A new set of data and an analytical report published by Cedefop’s skills intelligence. look at how the pandemic affected employment and skill demand in Europe since the beginning of 2020.
In 2019, EU employment reached a peak with almost 200 million jobs. A growing population and economic growth resulted in a net increase of more than 12 million jobs since 2011.
Inevitably, the pandemic interrupted these positive trends. In 2020, more than 2.5 million jobs were lost. Unemployment increased, the share of young people not in employment, education, or training (NEETs) rose, and fewer adults took part in education and training.
Accommodation and food, administrative services, and construction were amongst the hardest-hit sectors in 2020. Job growth in ICT services, energy supply services, and public sector and defence helped offset some of the employment losses elsewhere.
It is an improving picture for 2021. ICT should still be the top growing sector and some sectors which lost jobs the year before, such as wholesale and retail, transport and storage or construction, will have created new jobs.
However, the pandemic likely caused further employment losses in the accommodation and food sector, and appears to have accelerated job losses in agriculture or the arts and recreation sectors in 2021 (see Figure 1).
Figure 1: Employment change in the EU by sectors (2019-20 and projection for 2021, in %)
Source: Skills intelligence indicators based on EU LFS data and LFS main indicators.
The degree to which people are able to telework clearly separates growing and declining sectors, a finding that has been confirmed in several studies. Sectors providing high-end or specialised services fared relatively well in the first year of the pandemic, while jobs were lost in construction and manufacturing, albeit less than initially feared. Most jobs were lost in less skill-intensive services which rely heavily on direct contact with customers or clients, such as accommodation and food, trade, and administrative services (mostly rental, leasing, employment services and travel agencies).
The share of the so-called high-tech occupations, mainly ICT specialists and science and engineering professionals, in sectoral employment can be considered a proxy for technological advancement. The most technologically advanced sectors overcame the 2020 crisis best, while the least technology-intensive ones lost most jobs.

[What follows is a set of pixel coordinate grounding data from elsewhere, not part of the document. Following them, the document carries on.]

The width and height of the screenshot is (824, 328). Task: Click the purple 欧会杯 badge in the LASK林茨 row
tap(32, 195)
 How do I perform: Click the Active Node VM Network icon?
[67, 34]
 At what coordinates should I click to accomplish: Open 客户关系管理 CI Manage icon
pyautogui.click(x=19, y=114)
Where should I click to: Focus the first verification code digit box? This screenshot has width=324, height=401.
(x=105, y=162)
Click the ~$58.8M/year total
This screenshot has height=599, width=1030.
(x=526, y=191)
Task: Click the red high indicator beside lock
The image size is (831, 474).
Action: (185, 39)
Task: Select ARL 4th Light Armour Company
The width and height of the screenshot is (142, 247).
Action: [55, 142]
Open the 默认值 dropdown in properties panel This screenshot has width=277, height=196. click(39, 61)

Figure 2: Technological advancement and employment change by sector
Source: Skills intelligence indicators based on EU LFS and High-tech occupations indicator data. Own calculations. Circle size indicates sector’s total employment size.
Occupational level trends confirm that some labour market segments were quite sensitive to the impact of the pandemic, while others proved to be relatively resilient. High-skill occupations in science and technology, but also learning, culture and social occupations, had a net job growth in 2019-20 and most occupations which are typically office-based performed better. Many jobs were lost in hospitality, sales and personal services occupations, and employment in production and construction also declined sharply (Figure 3).
Figure 3: Employment change in main job areas (2019-20, in thousands)
Source: Skills intelligence indicators based on EU LFS. Own calculations.
While 2021 data are still being processed, analysis of monthly developments show that key labour market indicators are likely to improve. For example, the seasonally adjusted monthly unemployment rate in December 2021 dropped to 7%, the lowest since the height of the economic boom prior to the great financial crisis.
Cedefop’s skills OVATE analysis of online job advertisements (OJAs) brings further up the optimistic expectations. OJAs tracked by the Cedefop system grew by 52% compared to 2020, and almost doubled since the pre-pandemic year of 2019. While not every OJA leads to a successful hire, such signals nevertheless show that the European job market is back on track.